The XX, “Islands”, in https://www.youtube.com/watch?v=PElhV8z7I60
Ou ir à piscina e levar a água de casa. Ou ir à feira popular e levar o cinto de segurança e o milho para fazer as pipocas, sem esquecer um recetáculo para o vasilhame não afear os arruamentos do lugar. Ou ir ao café e levar as cápsulas e, por que não?, até as chávenas, a colher e o açúcar. Ou andar de avião e ser obrigado a trazer as proteções que higienizam o lugar onde a cabeça assenta. Ou, já que Miguel Esteves Cardoso propõe levar comida confecionada em casa para o restaurante, também se pode levar o resto – talheres, copos e guardanapos, como dose mínima. Ou ir ao teatro com a predisposição para contracenar, sendo ao mesmo tempo intérprete e espetador da peça de teatro. Ou ter, como condição de acesso a uma livraria, começar e depois continuar a escrever um livro. Ou ir a um combate de boxe e levar as luvas e a goteira que protege os dentes de um assalto mais violento do adversário, para o caso de ser arregimentado para o ringue.

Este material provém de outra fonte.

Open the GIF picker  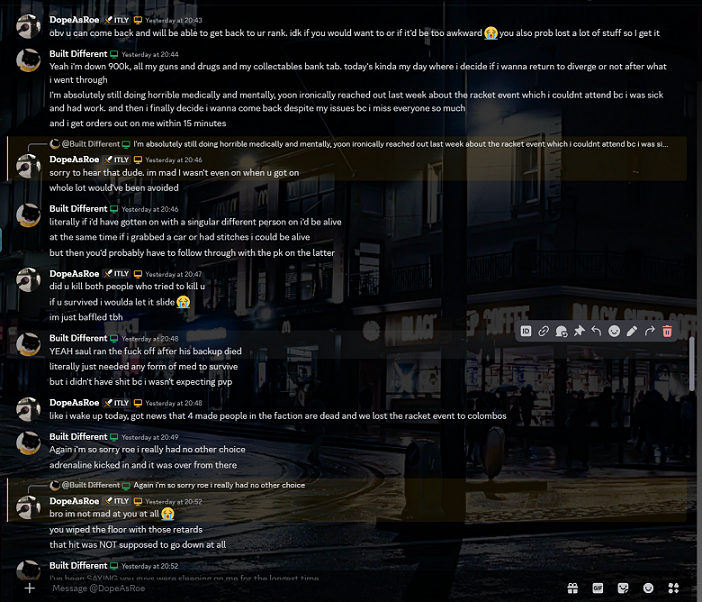point(598,588)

Assim como assim, ele há empresas onde os trabalhadores levam o equipamento necessário de casa, e os titulares da empresa elogiam o gesto dos “colaboradores”, que na língua de trapos da gestão moderna seria sinónimo de um “empreendedorismo” louvável, quanto mais não seja pela poupança de recursos aos detentores do capital, que, desse modo, mais depressa substituem o BMW de serviço por outro mais moderno e “preformante”.

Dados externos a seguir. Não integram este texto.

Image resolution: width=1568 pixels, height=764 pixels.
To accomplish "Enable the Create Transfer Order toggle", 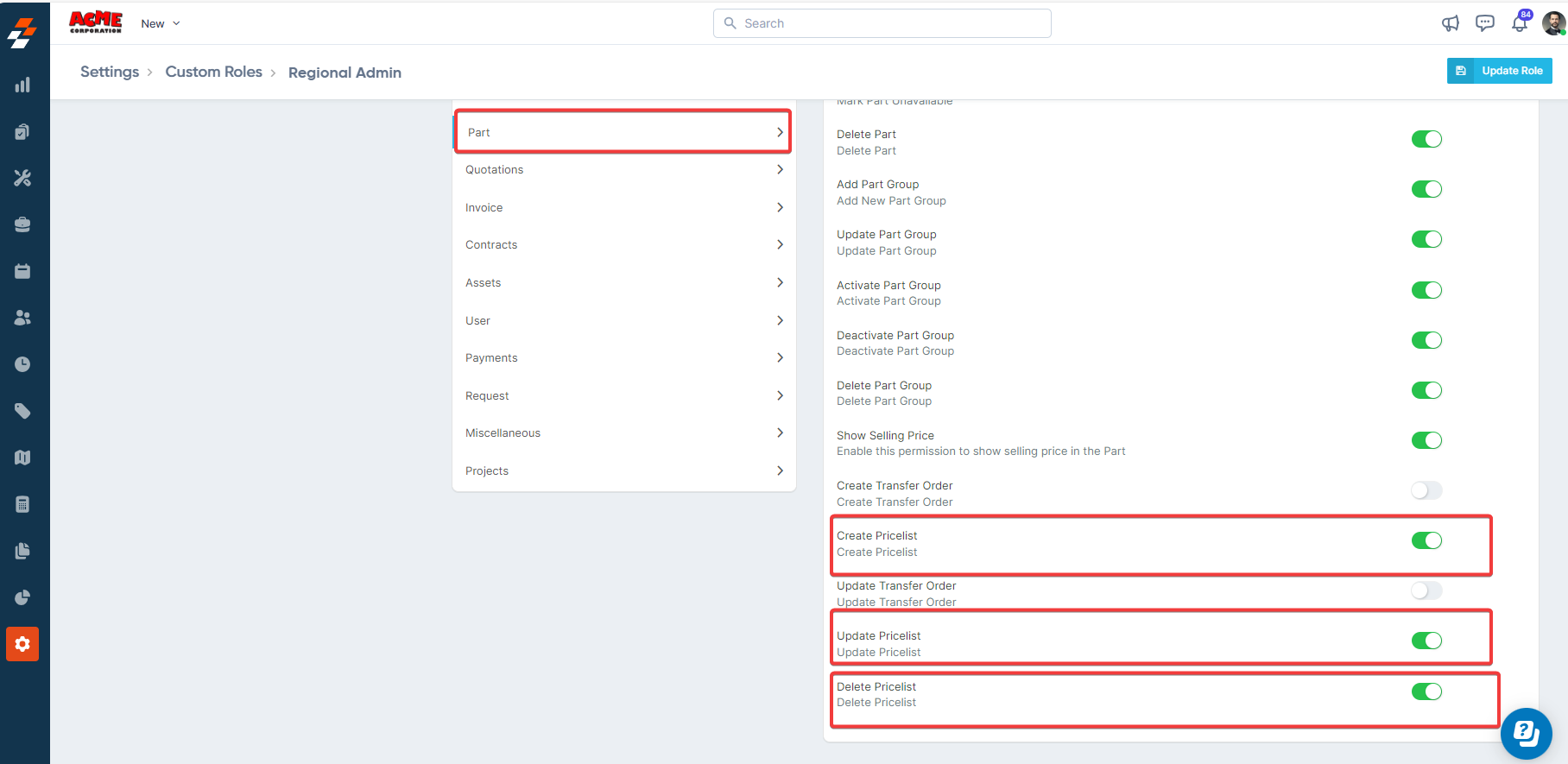I will 1426,490.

(Altura em que são devidas públicas desculpas por ter fundido, num só parágrafo, linguagem marxista e a língua de trapos da gestão moderna, numa dupla heresia que me expõe ao açoite público de uns e outros.)
Ou então, ainda, ir às aulas e dispensar o professor, pois qualquer avatar da inteligência artificial desempenha melhor a função. E, já agora, as universidades deviam assinar contratos-promessa com os estudantes, ajuramentando a entrega do diploma ao fim do período definido para o grau, sem que os estudantes tenham de fazer um único exame ou assistir a uma só aula. Para que depois saibamos que, numa audiência de trinta estudantes, nem um sabia o significado de “perenidade”, e mais assustados ficaram quando o lente informou, com indisfarçável deleite, que uma palavra sinónima é “imorredoiro”.
Tudo isto, ou a absurdidade refinada de Miguel Esteves Cardoso.